In his first official communication with the new Pakistani government, Modi called for bilateral engagement, according to The Hindu, an Indian daily newspaper.
"The Prime Minister expressed India's commitment to build good neighborly relations between India and Pakistan and pursuing meaningful and constructive engagement for the benefit of the people of the region," the paper quoted official sources as saying.
The Press Trust of India said Modi conveyed to his Pakistani counterpart that New Delhi is "looking for constructive and meaningful engagement" with Islamabad.
In his first news conference, Qureshi acknowledged that the issues straining bilateral ties, including the territorial Kashmir dispute, are complicated and may not offer "immediate or easy solutions."
He cautioned, however, that Pakistan and India are two nuclear powers and have no option but to come to the table for talks. "We need to engage in a continued and uninterrupted dialogue because, in my opinion, this is the only and wise path available for both of us," Qureshi said.
Islamabad's traditionally strained ties with New Delhi have deteriorated since the inception of Modi's government in India.
Bilateral tensions have led to frequent deadly military skirmishes along the disputed Kashmir border over the past couple of years, prompting fears of another war between India and Pakistan over the divided Himalayan region. Both countries claim the region in its entirety.
Amit Baruah, a longtime observer of India-Pakistan ties and New Delhi-based resident editor of The Hindu, welcomed the apparent thaw in ties.
"Contact and dialogue are a must if India and Pakistan are to address their differences," Baruah said.
The Indian leadership has until now demanded that Pakistan prosecute suspected Islamist militants for their role in the 2008 Mumbai terror attacks that killed more than 166 people, including several U.S. citizens.
Pakistan says a lack of cooperation and solid evidence from India have hampered prosecutors trying to persuade the anti-terrorism court to expeditiously try those cases.
Separately, Qureshi said he intended to establish contact with the Afghan foreign minister, Salahuddin Rabbani, on Monday to plan a visit to Kabul to bring a "solid message" to the Afghan nation that peace and security in Pakistan are linked to stability in their country.
"Our future is interlinked, our geography is interlinked, our peace and stability are interlinked. We need each other and we have to support each other to begin a new journey. This is the message and mature thinking I intend to present before the leadership of that country," said the Pakistani Foreign Ministry.
Qureshi said the new government will promote mutually beneficial relations with the United States "on the basis of equality and mutual respect" for each other's national priorities.
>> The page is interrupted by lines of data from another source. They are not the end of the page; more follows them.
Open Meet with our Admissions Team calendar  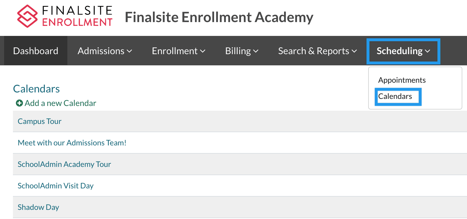(72, 143)
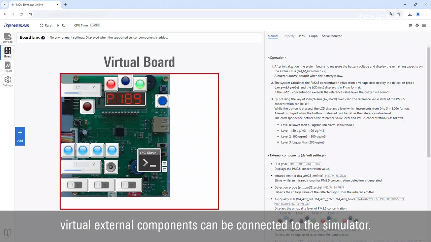Click the Run button
This screenshot has width=431, height=242.
coord(62,26)
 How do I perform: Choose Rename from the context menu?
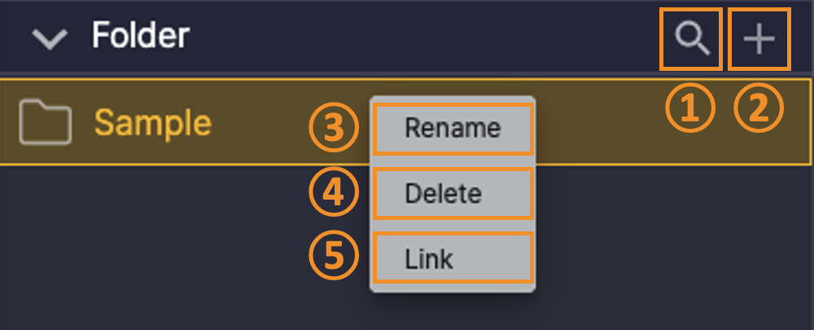tap(453, 128)
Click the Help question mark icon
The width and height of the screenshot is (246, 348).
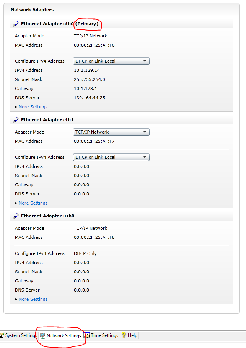122,335
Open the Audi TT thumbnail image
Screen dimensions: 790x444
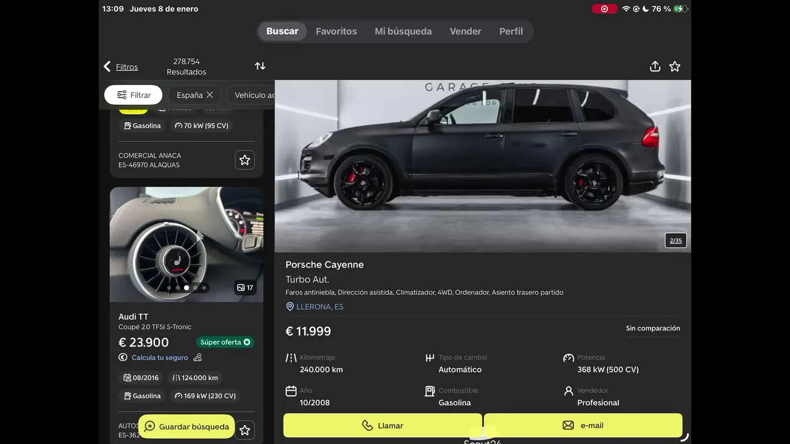186,245
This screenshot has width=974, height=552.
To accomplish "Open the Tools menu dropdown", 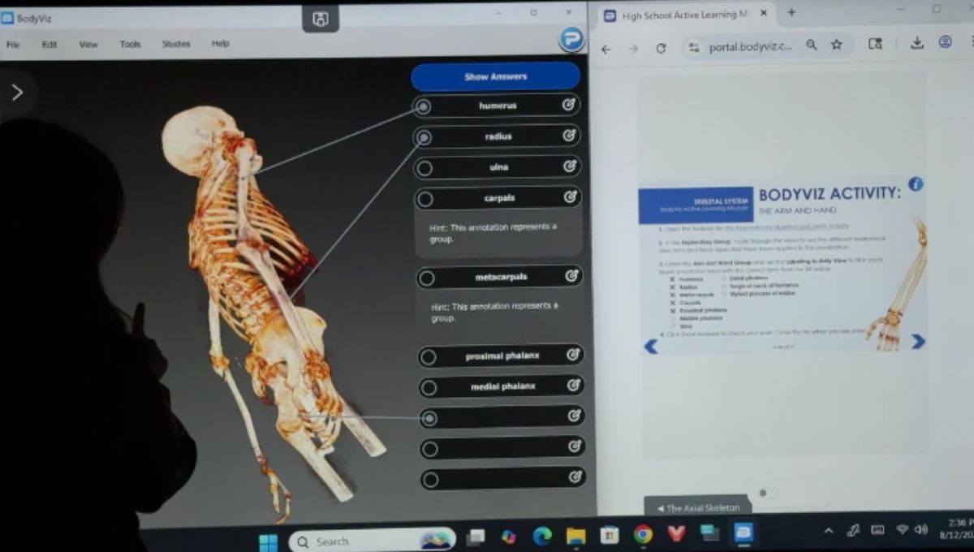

"I am certainly not ignorant about the mutual trust deficit and we have to bridge it. I will want to listen to their point of view and I will present mine as well to move forward on how we reduce the trust deficit," Qureshi noted.
The government of U.S. President Donald Trump cut civilian financial aid to Pakistan this year. Additionally, Trump stopped all military assistance to Pakistan, saying Islamabad must take decisive action to root out militants waging deadly attacks on U.S. forces in Afghanistan.
Pakistan has rejected the charges, saying they stemmed from U.S. military failures to end the Afghan war. The allegations and counter-allegations have sent U.S.-Pakistani relations to new lows.
The Trump administration welcomed newly-elected Prime Minister Khan after he was sworn in on Saturday and described the bilateral relationship spanning more than 70 years as vital.
"The United States looks forward to working with Pakistan's new civilian government to promote peace and prosperity in Pakistan and the region," State Department spokeswoman Heather Nauert said Saturday.